Sobre a bandeja repousava a coroa de fênix com dragão alçado, adornada com pérolas, flores de peônia, pistilos e folhas de jade, tudo reluzindo em dourado. Sob a coroa, um manto vermelho de brocado, onde se viam, em fios dourados, dragões e fênixes bordados.

— É realmente lindo — murmurou Mu Ruoxue, o olhar fugaz, sorrindo suavemente. Era, de fato, uma peça preciosa. Mas, por mais bela que fosse, não deixava de lhe parecer irônica.

— Basta que goste, Xier. Seu pai e eu faremos tudo para lhe proporcionar um casamento digno de princesa. Perdoe esta mãe por não poder lhe dar mais. Só peço aos céus que lhe concedam felicidade, pois, do contrário, nem eu nem seu pai teremos paz nesta vida — disse Lanyan, apertando a mão de Mu Ruoxue contra o peito e deixando as lágrimas caírem. Ela não conseguia se desapegar. Se houvesse outra saída, trocaria sua própria vida pela felicidade eterna da filha.

— Não se entristeça, mãe, não me atrevo a culpá-la. Depois que partir, minha irmã cuidará de vocês em meu lugar. Sou uma filha indigna por não poder servi-los, mas peço que compreendam — respondeu Mu Ruoxue, desviando o rosto. Não suportava ver lágrimas e jamais soubera como consolar alguém. Ao levantar o olhar, viu Guan Qiongrong também enxugando lágrimas em silêncio e não sabia onde pousar os olhos.

— Xier, por que não conversa um pouco com Rong'er? A mãe vai se retirar — disse Lanyan, percebendo o olhar de Mu Ruoxue para Qiongrong e supondo que as duas desejavam conversar a sós. Limpando as lágrimas, levantou-se.

— Sim, mãe, vá com calma — respondeu Mu Ruoxue, sem saber direito o que dizer, balbuciando as palavras.

— Não culpe seu pai por ter vindo tão pouco nestes dias. Ele simplesmente não consegue se despedir de você — disse Lanyan ao chegar à porta, deixando essas palavras no ar. Temia que a filha a interpretasse mal, e receava que, se não saísse logo, voltaria a chorar. Não queria preocupar a filha.

— Entendo, mãe — respondeu Mu Ruoxue, abaixando a cabeça para esconder o espanto. Sempre pensara que, ao aceitar o casamento, Shangguan Ruoshui ficaria mais tranquila e deixaria de se importar com ela, e que todos acabariam por julgá-la insignificante e a esqueceriam. Não imaginava que, na verdade, não era indiferença, mas apego.

— Xier, amanhã você parte para o Reino Dongqing. O caminho é incerto e perigoso.

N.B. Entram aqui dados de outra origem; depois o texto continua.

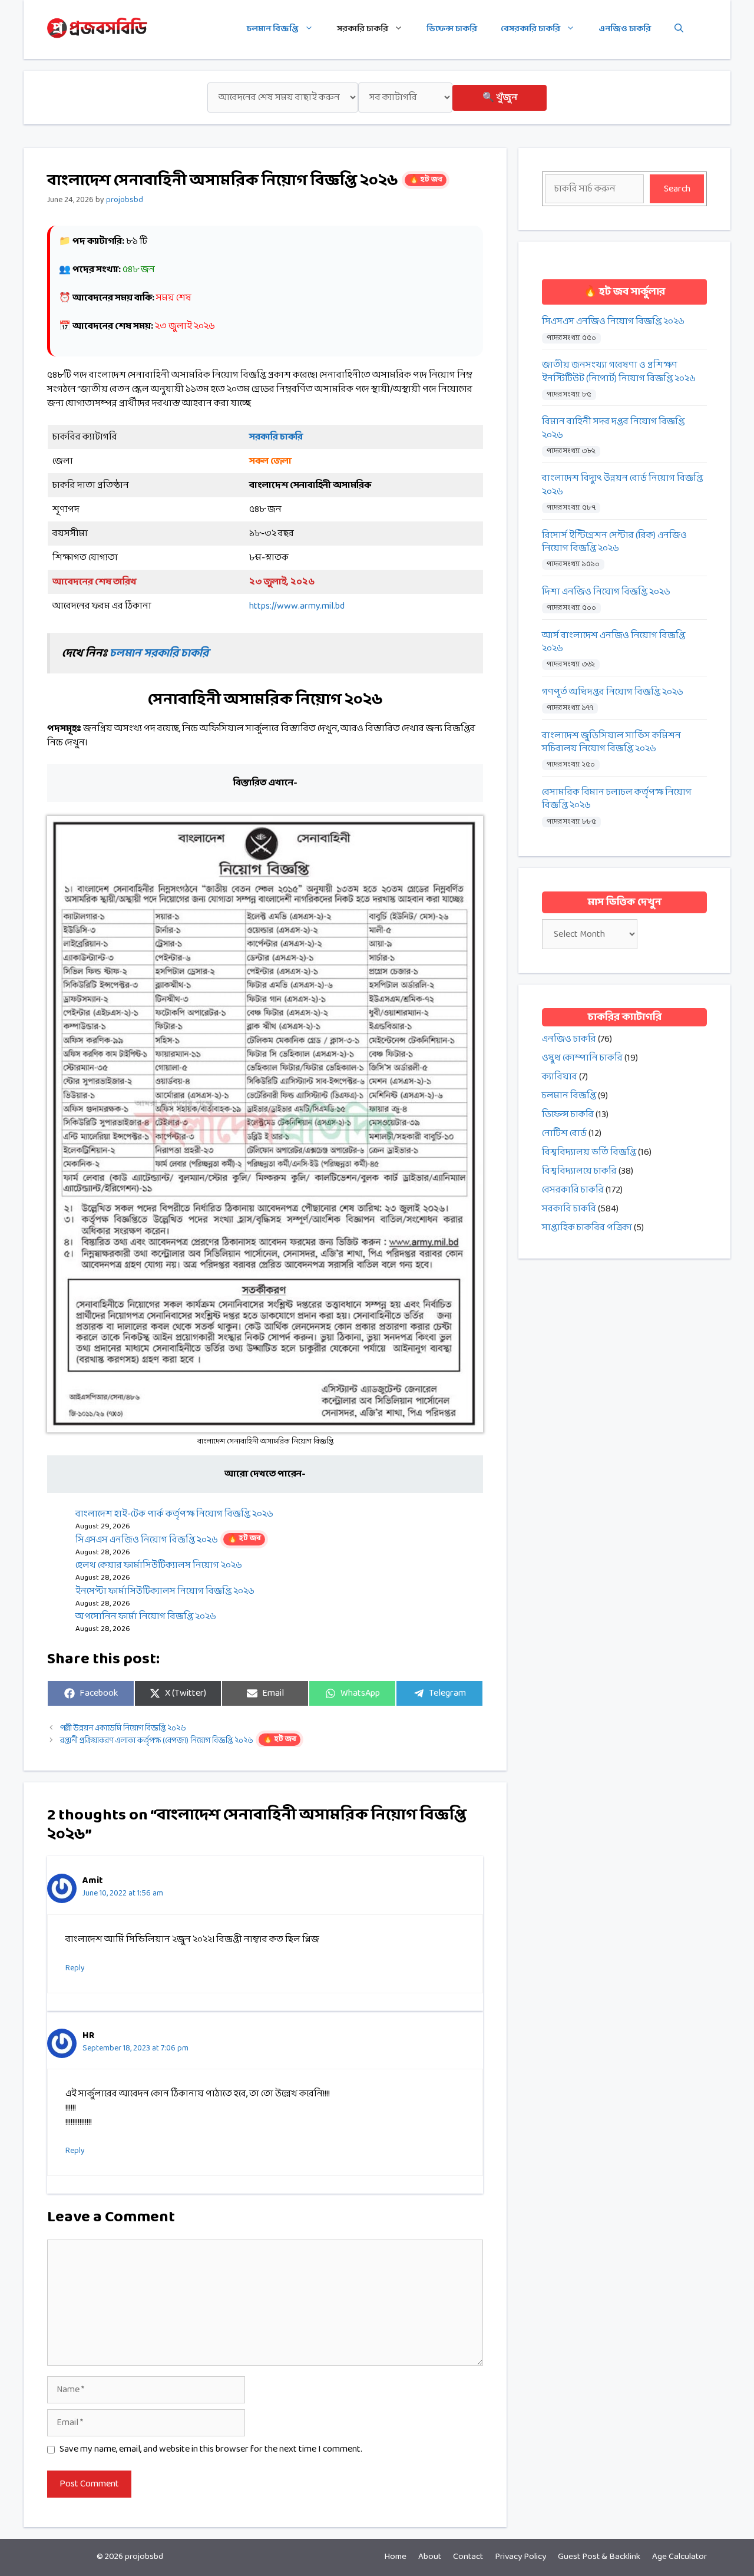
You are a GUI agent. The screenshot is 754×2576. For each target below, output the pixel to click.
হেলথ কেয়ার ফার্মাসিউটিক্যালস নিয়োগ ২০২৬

Este... flautim de jade... é para você. Sempre que o vir... pense que está vendo sua irmã... — as palavras de Guan Qiongrong foram se desfazendo em soluços. Ela sentia um apego imenso, mas era impotente diante dos fatos.

— Veja, encaixa-se perfeitamente. Eles jamais se separarão — disse Mu Ruoxue ao receber o flautim, acariciando-o. O jade era translúcido. Depois, retirou lentamente de sua cintura uma espada flexível e a inseriu no flautim de jade.

Olhando para o rosto tão semelhante ao seu, Mu Ruoxue sorriu levemente.

— Sim, nós também jamais nos separaremos — respondeu Guan Qiongrong, abraçando Mu Ruoxue com toda força, como se temesse que, ao afrouxar o abraço, a irmãzinha desaparecesse para sempre.

— Irmã, isto é para você — disse Mu Ruoxue, partindo ao meio o pente de marfim que trazia consigo e entregando uma metade a Guan Qiongrong. Com lábios rubros, falou suavemente: — Se um dia o destino não permitir um reencontro, olhe para este objeto e lembre-se de mim.

— Xier... — chorou Guan Qiongrong entre soluços.

— Vai ficar tudo bem — murmurou Mu Ruoxue, consolando-a com um toque nas costas e esboçando um sorriso amargo.

Naquela noite, a neve caía sobre a Cidade das Plumas Imortais, e o Palácio da Lua se envolveu em profunda tristeza.

Crônicas dos Quatro Reinos — Reino Dongqing: No primeiro ano de Yanbaoyuan, ao nono dia do décimo mês, a segunda princesa do Reino Beiqing, Xueyao, casou-se com o soberano de Dongqing, Nalan Shuyu, tornando-se Imperatriz da Neve. Naquela época, ela contava dezessete anos.